What to do: Reproduce the passage on violence prevention below word for word, starting at "Acknowledge racism and" and ending at "but about disadvantage.".

Text provided:
--------

Improve the social and economic conditions of men and communities
First, there is a strong argument that improving the material conditions of ethnic minority and Indigenous men and communities also will feed into lower rates of intimate and family violence. Community education work with newly arrived men from immigrant and refugee communities should address their pre-arrival experiences of war, torture and trauma (Flory 2012: 56).
Include culturally relevant content.
We need culturally relevant interventions. Overseas research does suggest that in work with racially diverse groups of men, culturally relevant interventions are more effective than ‘colourblind’ ones. Cultural relevance extends from the use of local educators, to local figures in marketing materials, to the use of culturally specific and significant appeals and narratives in communications campaigns.
Acknowledge racism and intersectional disadvantage
Violence prevention with men from ethnic minority and indigenous backgrounds should highlight the links between racism and sexism and between racist and sexist violence. It should address common racist and sexist myths about violence.
Our work should be sensitive to multiple forms of social difference and inequality, engaging men in conversations not only about privilege but about disadvantage.
Address culturally specific supports for violence and gender inequality.
Violence prevention efforts also should address culturally specific supports for violence and gender inequality. This might include:
- theological or faith-based defences of male authority;
- appeals to ‘culture’ and ‘tradition’; and
- forms of violence-supportive media such as music and film that are popular in particular communities.

--------

Data section:
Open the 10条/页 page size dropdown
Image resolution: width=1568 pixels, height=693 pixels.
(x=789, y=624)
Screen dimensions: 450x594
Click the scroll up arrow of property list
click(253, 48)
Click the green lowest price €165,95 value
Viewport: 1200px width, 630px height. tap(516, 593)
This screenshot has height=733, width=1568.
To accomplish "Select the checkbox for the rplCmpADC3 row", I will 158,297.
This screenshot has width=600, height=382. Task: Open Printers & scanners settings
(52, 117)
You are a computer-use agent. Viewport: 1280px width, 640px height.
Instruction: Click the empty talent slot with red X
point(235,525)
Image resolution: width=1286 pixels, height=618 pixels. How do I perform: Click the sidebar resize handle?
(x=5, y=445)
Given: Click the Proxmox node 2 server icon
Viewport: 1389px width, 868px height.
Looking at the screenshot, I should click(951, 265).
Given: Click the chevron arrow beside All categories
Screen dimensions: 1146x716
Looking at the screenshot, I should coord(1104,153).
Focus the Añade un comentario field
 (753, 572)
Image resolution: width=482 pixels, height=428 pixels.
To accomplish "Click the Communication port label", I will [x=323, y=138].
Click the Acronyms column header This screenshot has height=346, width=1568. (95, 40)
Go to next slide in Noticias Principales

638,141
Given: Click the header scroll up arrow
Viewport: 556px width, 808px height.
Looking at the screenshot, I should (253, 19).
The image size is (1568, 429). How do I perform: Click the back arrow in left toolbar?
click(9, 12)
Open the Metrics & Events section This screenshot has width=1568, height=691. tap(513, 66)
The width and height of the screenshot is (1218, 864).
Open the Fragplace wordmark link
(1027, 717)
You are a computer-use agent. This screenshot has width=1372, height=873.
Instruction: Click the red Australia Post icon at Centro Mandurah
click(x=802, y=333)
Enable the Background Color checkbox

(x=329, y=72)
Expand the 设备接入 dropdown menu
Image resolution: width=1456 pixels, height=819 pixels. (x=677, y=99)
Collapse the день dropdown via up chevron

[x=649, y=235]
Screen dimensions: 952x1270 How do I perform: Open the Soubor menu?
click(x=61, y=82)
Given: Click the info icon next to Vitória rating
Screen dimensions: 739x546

--------

Output of the task:
Acknowledge racism and intersectional disadvantage
Violence prevention with men from ethnic minority and indigenous backgrounds should highlight the links between racism and sexism and between racist and sexist violence. It should address common racist and sexist myths about violence.
Our work should be sensitive to multiple forms of social difference and inequality, engaging men in conversations not only about privilege but about disadvantage.